We start off again with defining our working directory. This time, we load all packages at the beginning of our script:

dir <- "C:/Users/Max/Desktop/IAMO_neu/eLearning/Module_1_Data_visualization/"

library(reshape2)
library(dplyr)
library(ggplot2)
library(viridis)
library(pals)
library(rgdal)
library(tigris)

We will work with the phenological observations of potato. The original dates when a phenological phase was observed were previously converted to numbers from 1 to 366, referring to the day of the year:

data <- read.csv(paste0(dir, "M01_Part02_Phenological-Observations/data/phenology_by_crop/potato.csv"), sep=";")
head(data)
year station crop variety X01_Seeding X02_Sprouts X03_Lateral_shoots_formation X04_Inflorescences_formation X05_Blossoming X06_Cease_blossoming X07_Withering_of_aboveground_part X08_Harvest
1995 Odzun potato Lorkh 105 134 146 167 211 216 243 250
1996 Odzun potato Lorkh 133 152 162 172 180 202 244 260
1997 Odzun potato Lorkh 114 138 148 169 177 201 222 260
1998 Odzun potato Lorkh 97 136 146 161 169 185 212 251
1999 Odzun potato Lorkh 105 140 146 167 179 201 243 250
2000 Odzun potato Lorkh 105 141 149 168 180 192 233 248

Let’s have a look at the different phenological phases, years, stations and varieties contained in our dataset:

names(data)[5:12]             ## There are observations of 8 different phenological phases...
## [1] "X01_Seeding"                       "X02_Sprouts"                      
## [3] "X03_Lateral_shoots_formation"      "X04_Inflorescences_formation"     
## [5] "X05_Blossoming"                    "X06_Cease_blossoming"             
## [7] "X07_Withering_of_aboveground_part" "X08_Harvest"
sort(unique(data$year))       ## ...from the years 1995 to 2020
##  [1] 1995 1996 1997 1998 1999 2000 2001 2002 2003 2004 2005 2006 2007 2008 2009
## [16] 2010 2011 2012 2013 2014 2015 2016 2017 2018 2019 2020
unique(data$station)    
##  [1] "Odzun"      "Stepanavan" "Ijevan"     "Shorza"     "Martuni"   
##  [6] "Masrik"     "Goris"      "Tashir"     "Amasia"     "Vanadzor"  
## [11] "Sevan"      "Gavar"
length(unique(data$station))  ## ...from 12 different agrometeorological stations
## [1] 12
unique(data$variety)          ## ...of 12 different varieties of potato.
##  [1] "Lorkh"    "Impala"   "Victoria" "Ogonyok"  "Monalisa" "Pamir"   
##  [7] "Cosmos"   "Holland"  "Marfona"  "Diamant"  "Diana"    "German "

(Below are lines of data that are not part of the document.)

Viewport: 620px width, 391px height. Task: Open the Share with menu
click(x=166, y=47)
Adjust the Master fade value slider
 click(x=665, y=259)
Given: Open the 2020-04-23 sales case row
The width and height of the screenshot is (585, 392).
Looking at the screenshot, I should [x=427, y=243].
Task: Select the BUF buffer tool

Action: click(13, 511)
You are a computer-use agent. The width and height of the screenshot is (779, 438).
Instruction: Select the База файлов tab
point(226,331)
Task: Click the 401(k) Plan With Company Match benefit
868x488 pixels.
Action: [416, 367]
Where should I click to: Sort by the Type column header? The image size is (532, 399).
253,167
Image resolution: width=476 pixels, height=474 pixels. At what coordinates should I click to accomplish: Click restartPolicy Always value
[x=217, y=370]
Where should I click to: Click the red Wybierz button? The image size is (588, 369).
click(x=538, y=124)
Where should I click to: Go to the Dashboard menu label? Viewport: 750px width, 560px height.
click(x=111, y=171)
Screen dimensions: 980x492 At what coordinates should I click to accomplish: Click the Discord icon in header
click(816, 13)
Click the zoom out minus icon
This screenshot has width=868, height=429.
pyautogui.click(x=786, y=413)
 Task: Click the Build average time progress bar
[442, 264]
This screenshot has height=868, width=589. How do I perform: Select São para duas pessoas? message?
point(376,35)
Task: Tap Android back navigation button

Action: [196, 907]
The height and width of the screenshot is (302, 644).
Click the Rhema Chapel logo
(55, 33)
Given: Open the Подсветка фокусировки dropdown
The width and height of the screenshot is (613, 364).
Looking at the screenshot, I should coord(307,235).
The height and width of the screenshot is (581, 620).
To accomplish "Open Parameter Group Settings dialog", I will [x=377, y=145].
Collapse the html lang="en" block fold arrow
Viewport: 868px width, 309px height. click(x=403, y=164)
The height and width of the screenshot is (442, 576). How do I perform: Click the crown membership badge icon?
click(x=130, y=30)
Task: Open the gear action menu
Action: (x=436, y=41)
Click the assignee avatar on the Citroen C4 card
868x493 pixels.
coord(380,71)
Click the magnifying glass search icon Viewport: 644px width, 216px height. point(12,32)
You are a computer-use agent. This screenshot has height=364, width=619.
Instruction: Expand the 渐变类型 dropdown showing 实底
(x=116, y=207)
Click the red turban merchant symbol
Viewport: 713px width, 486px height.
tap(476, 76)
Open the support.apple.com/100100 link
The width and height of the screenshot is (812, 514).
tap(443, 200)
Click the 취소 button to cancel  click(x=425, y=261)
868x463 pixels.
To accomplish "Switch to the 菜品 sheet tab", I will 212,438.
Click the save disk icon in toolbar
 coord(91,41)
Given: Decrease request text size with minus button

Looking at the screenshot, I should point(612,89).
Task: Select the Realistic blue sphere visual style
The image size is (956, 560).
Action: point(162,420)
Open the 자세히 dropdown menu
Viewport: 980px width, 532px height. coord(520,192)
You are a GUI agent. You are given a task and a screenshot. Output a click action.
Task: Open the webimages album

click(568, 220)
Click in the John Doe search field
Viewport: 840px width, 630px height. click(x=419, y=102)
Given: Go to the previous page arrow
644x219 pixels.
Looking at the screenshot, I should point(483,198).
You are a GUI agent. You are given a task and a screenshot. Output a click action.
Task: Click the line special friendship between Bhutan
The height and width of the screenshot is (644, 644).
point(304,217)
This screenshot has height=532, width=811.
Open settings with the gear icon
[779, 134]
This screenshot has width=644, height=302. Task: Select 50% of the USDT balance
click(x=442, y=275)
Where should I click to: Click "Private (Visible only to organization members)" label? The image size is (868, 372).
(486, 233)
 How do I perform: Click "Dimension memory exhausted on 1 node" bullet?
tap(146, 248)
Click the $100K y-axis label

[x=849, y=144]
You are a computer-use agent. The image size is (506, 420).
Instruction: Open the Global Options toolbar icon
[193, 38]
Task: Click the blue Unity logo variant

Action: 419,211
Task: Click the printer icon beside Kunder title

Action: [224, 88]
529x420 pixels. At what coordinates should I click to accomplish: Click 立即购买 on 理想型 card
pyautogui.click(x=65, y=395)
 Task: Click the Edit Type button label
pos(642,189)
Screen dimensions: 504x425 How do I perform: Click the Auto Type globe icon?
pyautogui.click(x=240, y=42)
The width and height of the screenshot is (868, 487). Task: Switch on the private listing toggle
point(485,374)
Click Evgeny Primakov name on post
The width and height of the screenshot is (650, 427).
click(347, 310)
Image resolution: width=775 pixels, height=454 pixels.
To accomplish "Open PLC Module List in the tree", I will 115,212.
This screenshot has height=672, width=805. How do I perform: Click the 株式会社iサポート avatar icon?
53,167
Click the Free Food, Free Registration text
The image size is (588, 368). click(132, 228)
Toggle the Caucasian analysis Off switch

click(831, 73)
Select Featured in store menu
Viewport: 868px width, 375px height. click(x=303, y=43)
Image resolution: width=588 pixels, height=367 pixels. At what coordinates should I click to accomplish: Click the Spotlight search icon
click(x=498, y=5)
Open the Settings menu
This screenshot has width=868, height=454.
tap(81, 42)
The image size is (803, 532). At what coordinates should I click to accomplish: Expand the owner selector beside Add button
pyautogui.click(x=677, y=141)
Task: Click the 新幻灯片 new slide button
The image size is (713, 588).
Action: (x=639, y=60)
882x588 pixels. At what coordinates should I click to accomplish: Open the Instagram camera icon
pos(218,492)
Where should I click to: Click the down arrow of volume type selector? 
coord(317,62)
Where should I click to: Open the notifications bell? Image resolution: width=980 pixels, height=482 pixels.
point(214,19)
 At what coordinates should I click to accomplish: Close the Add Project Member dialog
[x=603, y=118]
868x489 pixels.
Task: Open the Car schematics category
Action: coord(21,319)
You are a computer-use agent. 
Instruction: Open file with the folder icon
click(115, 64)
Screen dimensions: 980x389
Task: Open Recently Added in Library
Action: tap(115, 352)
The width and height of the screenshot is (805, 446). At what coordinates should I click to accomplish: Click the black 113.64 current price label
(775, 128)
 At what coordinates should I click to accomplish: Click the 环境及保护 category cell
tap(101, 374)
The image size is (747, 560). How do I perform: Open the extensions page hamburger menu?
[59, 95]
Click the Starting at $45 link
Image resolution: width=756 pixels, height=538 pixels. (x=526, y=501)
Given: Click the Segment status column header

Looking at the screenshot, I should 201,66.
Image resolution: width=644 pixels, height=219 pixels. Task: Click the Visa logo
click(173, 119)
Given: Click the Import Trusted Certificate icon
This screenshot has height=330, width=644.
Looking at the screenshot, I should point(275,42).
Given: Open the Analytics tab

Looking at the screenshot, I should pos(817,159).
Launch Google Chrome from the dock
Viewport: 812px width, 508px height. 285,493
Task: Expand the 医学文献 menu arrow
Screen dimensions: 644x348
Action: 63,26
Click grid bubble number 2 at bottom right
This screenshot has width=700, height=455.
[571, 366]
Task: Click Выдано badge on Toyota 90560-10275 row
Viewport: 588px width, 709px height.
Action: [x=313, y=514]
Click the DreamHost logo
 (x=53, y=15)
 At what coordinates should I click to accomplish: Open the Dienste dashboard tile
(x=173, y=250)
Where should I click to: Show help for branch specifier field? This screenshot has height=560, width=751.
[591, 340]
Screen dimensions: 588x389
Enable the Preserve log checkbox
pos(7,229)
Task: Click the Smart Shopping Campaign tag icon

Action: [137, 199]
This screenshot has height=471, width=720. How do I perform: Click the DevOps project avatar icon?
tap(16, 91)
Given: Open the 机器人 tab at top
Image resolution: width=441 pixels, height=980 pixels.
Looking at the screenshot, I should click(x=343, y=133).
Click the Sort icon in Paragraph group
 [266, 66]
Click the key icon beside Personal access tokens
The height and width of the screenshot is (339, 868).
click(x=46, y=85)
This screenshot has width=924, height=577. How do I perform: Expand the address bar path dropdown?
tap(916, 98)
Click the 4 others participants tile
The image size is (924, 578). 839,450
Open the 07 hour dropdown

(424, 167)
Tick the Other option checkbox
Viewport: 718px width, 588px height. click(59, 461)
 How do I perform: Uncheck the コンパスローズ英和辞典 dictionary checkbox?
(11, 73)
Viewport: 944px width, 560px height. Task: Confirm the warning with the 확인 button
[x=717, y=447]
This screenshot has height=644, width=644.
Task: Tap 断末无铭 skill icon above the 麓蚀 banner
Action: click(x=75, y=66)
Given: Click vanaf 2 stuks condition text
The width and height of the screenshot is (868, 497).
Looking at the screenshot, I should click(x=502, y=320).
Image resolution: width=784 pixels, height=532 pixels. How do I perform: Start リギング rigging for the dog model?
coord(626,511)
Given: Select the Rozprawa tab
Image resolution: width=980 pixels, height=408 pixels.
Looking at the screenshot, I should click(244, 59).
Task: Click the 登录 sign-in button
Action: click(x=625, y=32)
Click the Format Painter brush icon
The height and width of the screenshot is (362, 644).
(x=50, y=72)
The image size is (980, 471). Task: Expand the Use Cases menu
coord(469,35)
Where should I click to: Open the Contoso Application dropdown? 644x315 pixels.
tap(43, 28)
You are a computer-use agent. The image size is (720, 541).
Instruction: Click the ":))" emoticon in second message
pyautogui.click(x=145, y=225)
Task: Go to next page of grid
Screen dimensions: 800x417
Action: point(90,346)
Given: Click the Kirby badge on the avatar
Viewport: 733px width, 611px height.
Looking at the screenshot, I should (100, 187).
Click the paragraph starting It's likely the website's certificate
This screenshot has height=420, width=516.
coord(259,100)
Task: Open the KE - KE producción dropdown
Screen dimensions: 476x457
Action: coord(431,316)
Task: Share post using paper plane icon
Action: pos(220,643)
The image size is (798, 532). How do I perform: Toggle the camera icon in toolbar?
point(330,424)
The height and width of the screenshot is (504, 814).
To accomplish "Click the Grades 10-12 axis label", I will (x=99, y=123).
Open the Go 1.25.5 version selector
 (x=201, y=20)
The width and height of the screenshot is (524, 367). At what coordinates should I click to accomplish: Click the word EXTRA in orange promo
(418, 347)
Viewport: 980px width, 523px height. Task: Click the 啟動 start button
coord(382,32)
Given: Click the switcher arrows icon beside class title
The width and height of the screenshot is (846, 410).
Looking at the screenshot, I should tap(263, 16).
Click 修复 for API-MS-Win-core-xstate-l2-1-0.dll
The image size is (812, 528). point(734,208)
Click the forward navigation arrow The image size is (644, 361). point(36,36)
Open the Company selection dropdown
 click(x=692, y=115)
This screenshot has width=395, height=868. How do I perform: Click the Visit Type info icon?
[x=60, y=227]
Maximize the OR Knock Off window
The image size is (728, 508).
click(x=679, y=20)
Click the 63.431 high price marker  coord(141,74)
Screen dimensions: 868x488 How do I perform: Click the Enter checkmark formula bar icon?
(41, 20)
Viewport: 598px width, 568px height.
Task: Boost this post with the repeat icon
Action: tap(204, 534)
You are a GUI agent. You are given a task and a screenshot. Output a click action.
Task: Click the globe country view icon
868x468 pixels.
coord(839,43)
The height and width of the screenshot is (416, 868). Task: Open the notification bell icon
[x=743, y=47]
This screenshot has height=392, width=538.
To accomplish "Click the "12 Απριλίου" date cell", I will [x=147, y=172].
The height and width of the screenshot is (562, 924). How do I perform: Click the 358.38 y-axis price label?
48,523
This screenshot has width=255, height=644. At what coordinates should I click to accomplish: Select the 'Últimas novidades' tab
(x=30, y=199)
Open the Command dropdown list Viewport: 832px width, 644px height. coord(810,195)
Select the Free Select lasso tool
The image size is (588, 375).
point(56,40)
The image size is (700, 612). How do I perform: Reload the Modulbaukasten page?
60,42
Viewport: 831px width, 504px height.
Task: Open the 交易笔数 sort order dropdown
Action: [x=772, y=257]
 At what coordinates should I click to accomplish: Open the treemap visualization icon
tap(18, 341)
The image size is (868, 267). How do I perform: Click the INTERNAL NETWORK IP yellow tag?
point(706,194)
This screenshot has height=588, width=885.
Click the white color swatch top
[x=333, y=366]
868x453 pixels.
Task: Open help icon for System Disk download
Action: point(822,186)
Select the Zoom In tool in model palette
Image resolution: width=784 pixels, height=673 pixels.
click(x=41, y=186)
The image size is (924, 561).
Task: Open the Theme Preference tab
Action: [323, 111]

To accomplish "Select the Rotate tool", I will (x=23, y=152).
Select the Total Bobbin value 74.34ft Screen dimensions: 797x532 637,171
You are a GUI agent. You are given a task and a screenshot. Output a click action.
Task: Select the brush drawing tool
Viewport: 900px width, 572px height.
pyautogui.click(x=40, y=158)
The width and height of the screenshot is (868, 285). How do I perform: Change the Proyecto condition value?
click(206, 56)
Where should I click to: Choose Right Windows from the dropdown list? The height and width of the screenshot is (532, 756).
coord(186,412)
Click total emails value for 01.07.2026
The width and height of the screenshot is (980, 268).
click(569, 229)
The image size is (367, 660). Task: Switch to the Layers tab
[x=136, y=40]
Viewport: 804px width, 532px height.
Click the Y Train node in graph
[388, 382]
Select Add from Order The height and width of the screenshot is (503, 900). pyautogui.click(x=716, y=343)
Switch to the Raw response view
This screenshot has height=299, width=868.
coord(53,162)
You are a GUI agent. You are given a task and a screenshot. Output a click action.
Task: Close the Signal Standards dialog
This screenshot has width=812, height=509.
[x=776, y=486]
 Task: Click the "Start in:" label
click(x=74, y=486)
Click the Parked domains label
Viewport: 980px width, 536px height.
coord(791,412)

There are many layers in our data, and therefore many possible ways in which to visualize it. But before we visualize it, let’s clean and transform the data:

Our dataset contains NA values. We identify all rows that do not contain any NA values with the function complete.cases(), and only keep these rows:

data <- data[complete.cases(data),]

We transform our dataset with melt() to shorten the amount of columns:

data_melted <- melt(data, id.vars = c("year", "station", "crop", "variety"))
names(data_melted)[5:6] <- c("phase", "DOY")
head(data_melted)
year station crop variety phase DOY
1995 Odzun potato Lorkh X01_Seeding 105
1996 Odzun potato Lorkh X01_Seeding 133
1997 Odzun potato Lorkh X01_Seeding 114
1998 Odzun potato Lorkh X01_Seeding 97
1999 Odzun potato Lorkh X01_Seeding 105
2000 Odzun potato Lorkh X01_Seeding 105

To remove the leading “X” in the column “phase”, we can do the following:

data_melted$phase <- substring(data_melted$phase, 2)
head(data_melted)
year station crop variety phase DOY
1995 Odzun potato Lorkh 01_Seeding 105
1996 Odzun potato Lorkh 01_Seeding 133
1997 Odzun potato Lorkh 01_Seeding 114
1998 Odzun potato Lorkh 01_Seeding 97
1999 Odzun potato Lorkh 01_Seeding 105
2000 Odzun potato Lorkh 01_Seeding 105

To be able to group our data by “year” in the following plots, we have to transform the column “year” to a factor variable:

data_melted$year <- as.factor(data_melted$year)

We can use functions from the package dplyr to calculate some statistics across groups defined by certain parameter combinations. For example, we can calculate the mean phase date for each year in the following way:

mean_yearly <- data_melted %>% group_by(year, phase) %>% summarize(mean_DOY=mean(DOY)) %>% as.data.frame()
## `summarise()` has grouped output by 'year'. You can override using the `.groups` argument.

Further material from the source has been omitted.